When I heard this week would be Egg Week on The Kitchn, I closed my eyes and thought for a minute what I might write about. What immediately came to mind was an egg I enjoyed at a quaint restaurant overlooking the shores of San Sebastian.

There I was, with my wife, enjoying wine as inexpensive as water. It was our honeymoon and we were relaxed, free, and feeling an overwhelming sense of accomplishment. We placed an order for a ham sandwich in broken Spanish, then sat back looking outward towards the ocean as waited for our food to arrive.
What brought us to San Sebastian was the food. It's hailed as having the most Michelin Star restaurants per capita, and a place we'd seen on countless food and travel programs on TV. We'd already been in San Sebastian a few days and the food was all that we imagined: spectacularly fresh and available at all times, even to grandmothers and children at midnight. The whole town seemed to celebrate food, celebrate life, and we knew we had found our people.
When the sandwich we ordered at this cafe arrived it was beautiful - three slices of lightly toasted bread with pieces of ham peeking out the edges, and this sunny orange yolk floating right on top. It wasn't simply lying on top of the bread, though; the bread actually had a hole cut out of it, just the perfect size of the yolk. So perfect, my wife and I questioned for a moment how they might have done it. What came first? The hole in the bread? Or the cracked egg? I would later learn that this technique is called an "egg in a basket" but this was the first time I'd seen it.

We didn't debate the issue very long. I snapped a couple pictures (before Instagram was around) and then we sliced open the sandwich, allowing the bright yolk to flow over and down the sides of the sandwich. We took a bite and it was amazing.
San Sebastian is the type of place where you can write a whole post about an egg on a sandwich, because it's the type of place that takes the time to perfect something so mundane and it's the type of place where you take the time to enjoy it. We were far away from the hustle and bustle of our American culture, doing what sometimes seem so hard to actually do on vacation... relax. We unwound to the waves as they rhythmically crashed on the beach, felt the breeze rush past our hair at a similar cadence, and enjoyed the food, the wine, and our own company. We could have been the only people in the whole cafe, on the entire beach, or in all of San Sebastian.

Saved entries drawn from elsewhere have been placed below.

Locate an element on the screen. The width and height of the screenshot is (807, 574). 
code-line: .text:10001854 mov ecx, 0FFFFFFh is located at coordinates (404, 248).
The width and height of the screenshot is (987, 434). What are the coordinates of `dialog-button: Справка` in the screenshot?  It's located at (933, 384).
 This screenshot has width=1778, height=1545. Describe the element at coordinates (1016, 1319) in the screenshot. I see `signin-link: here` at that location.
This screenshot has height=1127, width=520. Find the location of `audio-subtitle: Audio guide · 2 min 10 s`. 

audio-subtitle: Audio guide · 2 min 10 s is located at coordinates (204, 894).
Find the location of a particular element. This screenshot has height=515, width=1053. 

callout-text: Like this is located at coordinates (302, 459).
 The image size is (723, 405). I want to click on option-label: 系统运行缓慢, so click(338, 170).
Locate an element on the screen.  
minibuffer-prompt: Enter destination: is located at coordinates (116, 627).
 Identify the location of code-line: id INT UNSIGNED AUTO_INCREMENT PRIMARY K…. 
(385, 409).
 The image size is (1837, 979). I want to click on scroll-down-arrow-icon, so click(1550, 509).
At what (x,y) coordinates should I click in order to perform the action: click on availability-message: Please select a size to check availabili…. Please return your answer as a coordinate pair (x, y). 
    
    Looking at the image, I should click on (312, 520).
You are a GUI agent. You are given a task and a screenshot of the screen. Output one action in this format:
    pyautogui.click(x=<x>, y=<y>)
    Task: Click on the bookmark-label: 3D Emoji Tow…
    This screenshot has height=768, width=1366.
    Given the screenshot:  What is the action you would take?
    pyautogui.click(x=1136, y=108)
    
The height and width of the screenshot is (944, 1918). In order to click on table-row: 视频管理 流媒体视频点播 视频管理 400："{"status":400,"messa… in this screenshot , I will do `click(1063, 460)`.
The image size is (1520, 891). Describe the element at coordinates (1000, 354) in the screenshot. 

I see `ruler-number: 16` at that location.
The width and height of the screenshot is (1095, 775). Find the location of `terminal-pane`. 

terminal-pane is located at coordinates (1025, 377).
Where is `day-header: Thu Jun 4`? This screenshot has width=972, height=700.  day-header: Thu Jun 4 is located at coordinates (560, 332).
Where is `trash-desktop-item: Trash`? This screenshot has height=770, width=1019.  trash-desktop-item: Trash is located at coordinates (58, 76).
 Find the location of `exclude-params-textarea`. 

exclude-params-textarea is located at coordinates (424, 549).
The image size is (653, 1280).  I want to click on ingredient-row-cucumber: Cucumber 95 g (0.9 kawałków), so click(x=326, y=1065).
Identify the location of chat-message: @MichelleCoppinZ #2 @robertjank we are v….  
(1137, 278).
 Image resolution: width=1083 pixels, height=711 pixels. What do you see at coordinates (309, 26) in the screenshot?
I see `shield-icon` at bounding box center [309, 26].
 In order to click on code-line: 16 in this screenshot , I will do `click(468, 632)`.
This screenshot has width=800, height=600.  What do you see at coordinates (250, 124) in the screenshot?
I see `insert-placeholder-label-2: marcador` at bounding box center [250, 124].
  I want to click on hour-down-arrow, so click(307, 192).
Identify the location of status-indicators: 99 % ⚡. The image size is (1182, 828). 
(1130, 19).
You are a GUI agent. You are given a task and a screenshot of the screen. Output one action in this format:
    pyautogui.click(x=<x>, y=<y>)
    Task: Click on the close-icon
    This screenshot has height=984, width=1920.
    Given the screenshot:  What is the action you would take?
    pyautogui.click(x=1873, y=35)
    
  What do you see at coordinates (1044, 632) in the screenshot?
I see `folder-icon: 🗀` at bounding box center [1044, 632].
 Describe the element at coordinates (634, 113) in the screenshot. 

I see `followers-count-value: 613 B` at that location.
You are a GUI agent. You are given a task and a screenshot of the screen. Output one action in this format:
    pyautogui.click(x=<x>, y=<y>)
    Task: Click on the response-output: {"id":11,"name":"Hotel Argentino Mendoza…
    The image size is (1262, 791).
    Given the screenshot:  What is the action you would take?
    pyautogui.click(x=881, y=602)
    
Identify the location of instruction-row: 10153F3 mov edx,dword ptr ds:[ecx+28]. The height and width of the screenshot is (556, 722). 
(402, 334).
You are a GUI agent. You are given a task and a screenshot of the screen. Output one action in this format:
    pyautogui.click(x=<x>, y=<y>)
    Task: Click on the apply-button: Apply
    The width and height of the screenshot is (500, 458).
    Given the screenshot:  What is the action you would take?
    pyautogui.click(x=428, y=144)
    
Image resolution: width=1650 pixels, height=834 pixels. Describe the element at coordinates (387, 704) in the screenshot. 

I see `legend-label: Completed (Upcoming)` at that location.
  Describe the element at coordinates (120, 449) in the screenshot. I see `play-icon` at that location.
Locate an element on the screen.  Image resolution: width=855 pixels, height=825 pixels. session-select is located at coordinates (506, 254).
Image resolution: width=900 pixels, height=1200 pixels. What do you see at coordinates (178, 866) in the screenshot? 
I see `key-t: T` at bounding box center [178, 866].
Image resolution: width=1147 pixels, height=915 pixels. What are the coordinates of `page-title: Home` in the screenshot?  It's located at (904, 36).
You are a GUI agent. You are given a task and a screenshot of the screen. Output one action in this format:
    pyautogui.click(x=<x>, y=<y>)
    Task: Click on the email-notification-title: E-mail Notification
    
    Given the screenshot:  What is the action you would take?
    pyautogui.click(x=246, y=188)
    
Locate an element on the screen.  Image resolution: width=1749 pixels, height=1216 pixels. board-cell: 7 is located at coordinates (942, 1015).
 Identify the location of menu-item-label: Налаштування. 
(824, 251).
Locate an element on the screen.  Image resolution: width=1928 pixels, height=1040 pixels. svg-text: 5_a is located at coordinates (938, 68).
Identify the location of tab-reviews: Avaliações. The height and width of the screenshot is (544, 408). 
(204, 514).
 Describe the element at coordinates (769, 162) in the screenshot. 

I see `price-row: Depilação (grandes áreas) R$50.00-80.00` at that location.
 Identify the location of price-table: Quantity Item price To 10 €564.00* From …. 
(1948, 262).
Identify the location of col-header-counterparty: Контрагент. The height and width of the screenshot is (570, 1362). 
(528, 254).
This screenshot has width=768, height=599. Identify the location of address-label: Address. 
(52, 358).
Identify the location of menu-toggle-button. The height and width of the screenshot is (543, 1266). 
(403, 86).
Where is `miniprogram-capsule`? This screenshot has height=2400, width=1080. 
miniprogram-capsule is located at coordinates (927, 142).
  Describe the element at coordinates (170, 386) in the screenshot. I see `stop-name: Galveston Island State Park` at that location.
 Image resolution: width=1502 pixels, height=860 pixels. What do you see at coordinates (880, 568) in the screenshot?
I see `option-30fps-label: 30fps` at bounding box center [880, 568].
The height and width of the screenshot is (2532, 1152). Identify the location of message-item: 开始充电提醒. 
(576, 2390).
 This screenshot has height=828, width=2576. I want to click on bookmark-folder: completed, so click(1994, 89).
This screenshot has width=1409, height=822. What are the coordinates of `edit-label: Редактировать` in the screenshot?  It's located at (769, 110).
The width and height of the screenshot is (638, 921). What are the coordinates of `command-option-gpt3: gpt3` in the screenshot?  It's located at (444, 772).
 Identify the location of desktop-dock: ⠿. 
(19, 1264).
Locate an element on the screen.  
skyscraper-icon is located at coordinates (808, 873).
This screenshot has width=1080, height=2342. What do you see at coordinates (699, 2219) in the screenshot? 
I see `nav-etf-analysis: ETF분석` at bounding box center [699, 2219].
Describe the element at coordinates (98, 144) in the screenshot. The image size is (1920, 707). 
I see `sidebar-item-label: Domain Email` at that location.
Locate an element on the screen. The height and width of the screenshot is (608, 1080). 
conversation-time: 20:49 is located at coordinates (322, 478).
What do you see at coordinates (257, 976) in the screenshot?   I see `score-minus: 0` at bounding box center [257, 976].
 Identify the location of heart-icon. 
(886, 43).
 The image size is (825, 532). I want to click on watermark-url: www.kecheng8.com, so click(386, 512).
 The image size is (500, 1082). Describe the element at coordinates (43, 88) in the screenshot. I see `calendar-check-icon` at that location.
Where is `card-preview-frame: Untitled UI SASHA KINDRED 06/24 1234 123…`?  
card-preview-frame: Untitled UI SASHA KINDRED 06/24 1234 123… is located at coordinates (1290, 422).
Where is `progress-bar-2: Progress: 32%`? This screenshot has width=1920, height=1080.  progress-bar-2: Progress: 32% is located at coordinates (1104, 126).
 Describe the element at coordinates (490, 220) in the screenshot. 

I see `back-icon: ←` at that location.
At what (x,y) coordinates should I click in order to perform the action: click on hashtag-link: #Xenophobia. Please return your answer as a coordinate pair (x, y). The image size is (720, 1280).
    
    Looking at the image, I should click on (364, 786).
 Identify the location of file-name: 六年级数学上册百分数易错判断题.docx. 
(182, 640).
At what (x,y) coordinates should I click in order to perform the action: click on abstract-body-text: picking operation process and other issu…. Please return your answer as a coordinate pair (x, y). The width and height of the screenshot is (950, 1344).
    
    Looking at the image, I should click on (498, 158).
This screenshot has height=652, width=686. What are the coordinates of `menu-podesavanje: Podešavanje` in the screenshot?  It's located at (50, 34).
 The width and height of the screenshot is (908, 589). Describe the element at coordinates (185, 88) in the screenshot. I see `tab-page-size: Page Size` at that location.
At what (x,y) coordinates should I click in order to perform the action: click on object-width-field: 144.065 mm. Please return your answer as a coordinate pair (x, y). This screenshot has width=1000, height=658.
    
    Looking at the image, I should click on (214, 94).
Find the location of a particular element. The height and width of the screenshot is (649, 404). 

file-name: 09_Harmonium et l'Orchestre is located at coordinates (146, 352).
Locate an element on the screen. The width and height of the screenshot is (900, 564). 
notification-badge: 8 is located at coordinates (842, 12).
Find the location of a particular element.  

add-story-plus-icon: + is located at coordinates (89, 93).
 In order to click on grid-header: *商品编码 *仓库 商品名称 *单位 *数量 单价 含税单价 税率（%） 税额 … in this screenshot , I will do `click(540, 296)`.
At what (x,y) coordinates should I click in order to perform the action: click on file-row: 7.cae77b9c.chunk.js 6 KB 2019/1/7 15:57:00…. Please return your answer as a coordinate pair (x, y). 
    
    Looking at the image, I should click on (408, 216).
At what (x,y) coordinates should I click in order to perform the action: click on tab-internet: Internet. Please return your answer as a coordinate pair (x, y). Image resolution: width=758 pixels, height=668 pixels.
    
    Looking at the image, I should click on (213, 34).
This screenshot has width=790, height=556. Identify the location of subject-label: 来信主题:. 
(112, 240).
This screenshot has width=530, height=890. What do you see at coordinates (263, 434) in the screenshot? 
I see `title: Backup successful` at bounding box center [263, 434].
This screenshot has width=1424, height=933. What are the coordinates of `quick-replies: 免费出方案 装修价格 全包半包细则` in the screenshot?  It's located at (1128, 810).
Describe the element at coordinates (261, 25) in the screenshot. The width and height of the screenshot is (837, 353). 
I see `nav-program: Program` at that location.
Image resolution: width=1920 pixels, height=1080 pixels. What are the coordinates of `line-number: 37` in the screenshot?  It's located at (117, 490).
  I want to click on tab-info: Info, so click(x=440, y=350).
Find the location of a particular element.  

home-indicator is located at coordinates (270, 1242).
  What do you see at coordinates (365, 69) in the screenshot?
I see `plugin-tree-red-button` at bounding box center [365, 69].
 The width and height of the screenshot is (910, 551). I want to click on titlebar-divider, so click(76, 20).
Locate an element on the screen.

This moment during an afternoon lunch set the mood for the rest of our trip: take your time, appreciate the details, savor the moment. When I all too often get caught up in the daily pressures and fast paced life I've carved for myself I close my eyes and think back to beach, the cafe, this sandwich, and that egg. Sometimes I can almost even taste it.
What's your favorite food memory? Is there a special moment that reminds you to take it easy and savor life?
Related: How To Fry an Egg the Spanish Way
(Images: Chris Perez)
TW Salt Mill by Wil...

Aw, this makes me miss San Sebastian so bad. I went last year - it was so lovely. Best food memory there was eating bread, cheese, & apples on the beach, watching the surfers.
My favorite food memory: I was on a tiny island off the coast of Turkey. Somehow my friend and I had befriended the live-in caretaker of the island, who lived in a little stone cottage and chatted up the tourists as they arrived by boat. We went back the next day and he had caught mackerel that morning, which he fried up for us for lunch. It was the freshest fish I'd ever eaten, and cooked perfectly -- crispy on the outside and tender on the inside. With the sun shining on the Mediterranean, sitting under the shade of an olive tree eating the best fish ever, and no tourists that day except for us, it was absolutely divine.
Eggs in a basket... my favorite breakfast food growing up (aside from toast with nutella and chocolate sprinkles - thanks mom... nothing like chocolate in the morning!)
This was a lovely post, and just reinforces my debilitating need to get myself to Spain as soon as possible!
Eggs in that region - I have a distinct memory from Agadir Morocco, an Atlantic costal town, French restaurant, eggs in mayonaise... perfectly cooked boiled eggs, quartered and smothered in freshly made mayonaise. All at room temperature - no costal temperature. This was heaven! Eggs smothered in mayonaise? Well, I say heavenly because there should have been some guilt associated with such a dish but I managed to enjoy it anyway and forget about the lipid consequences.
what a beautiful story and memory, Chris! more like this.
My favorite food moment is associated with arancini or rice balls and specifically having them in Calabria (at the sea in Bagnara Calabra). There's something about spending a few hours in the water and working up an appetite and thereafter having a cold beer and a hot rice balls with melted cheese, peas, ground beef, etc.